### Selected text
:::::

Image credit: Et-Zeichen / flickr / CC BY 2.0

Just before the Trump indictment hit, the news was all about how artificial intelligence, if not immediately paused in its development, was going to kill us. What is killing us is what human intelligence is not doing.     

The news blares out that the world is ending, that AI will take over the world and destroy humanity. It sounds eerily like the Covid panic all over again.

It's certainly true that a society which comes to rely on computers to “do its thinking for it,” is not long for this world. Computers are useful tools. However, for most people today, computers are not computational machines advancing scientific and industrial progress. They are instead simply, if remarkable, telecommunications devices, “black mirrors” that absorb every aspect of our life into datasets, which then provide our simulated avatars to all the corporations and agencies which might be interested. In payment for this Faustian pact, the computer becomes an all-knowing oracle providing all the politically-correct answers for life’s hard questions. In this same way, the Oracle of Delphi helped to destroy Greek civilization in its fratricidal Peloponnesian War.

:::::

### Given records

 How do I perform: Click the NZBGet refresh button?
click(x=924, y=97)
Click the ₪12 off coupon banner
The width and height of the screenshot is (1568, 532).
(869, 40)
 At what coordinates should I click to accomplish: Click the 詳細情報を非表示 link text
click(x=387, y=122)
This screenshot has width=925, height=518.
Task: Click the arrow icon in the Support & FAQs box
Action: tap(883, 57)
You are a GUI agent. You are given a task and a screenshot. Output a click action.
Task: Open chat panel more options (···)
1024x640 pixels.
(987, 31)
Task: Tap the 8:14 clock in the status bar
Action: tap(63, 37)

:::::

In the text about artificial intelligence, what does the writer say helped destroy Greek civilization in the Peloponnesian War?

The Oracle of Delphi.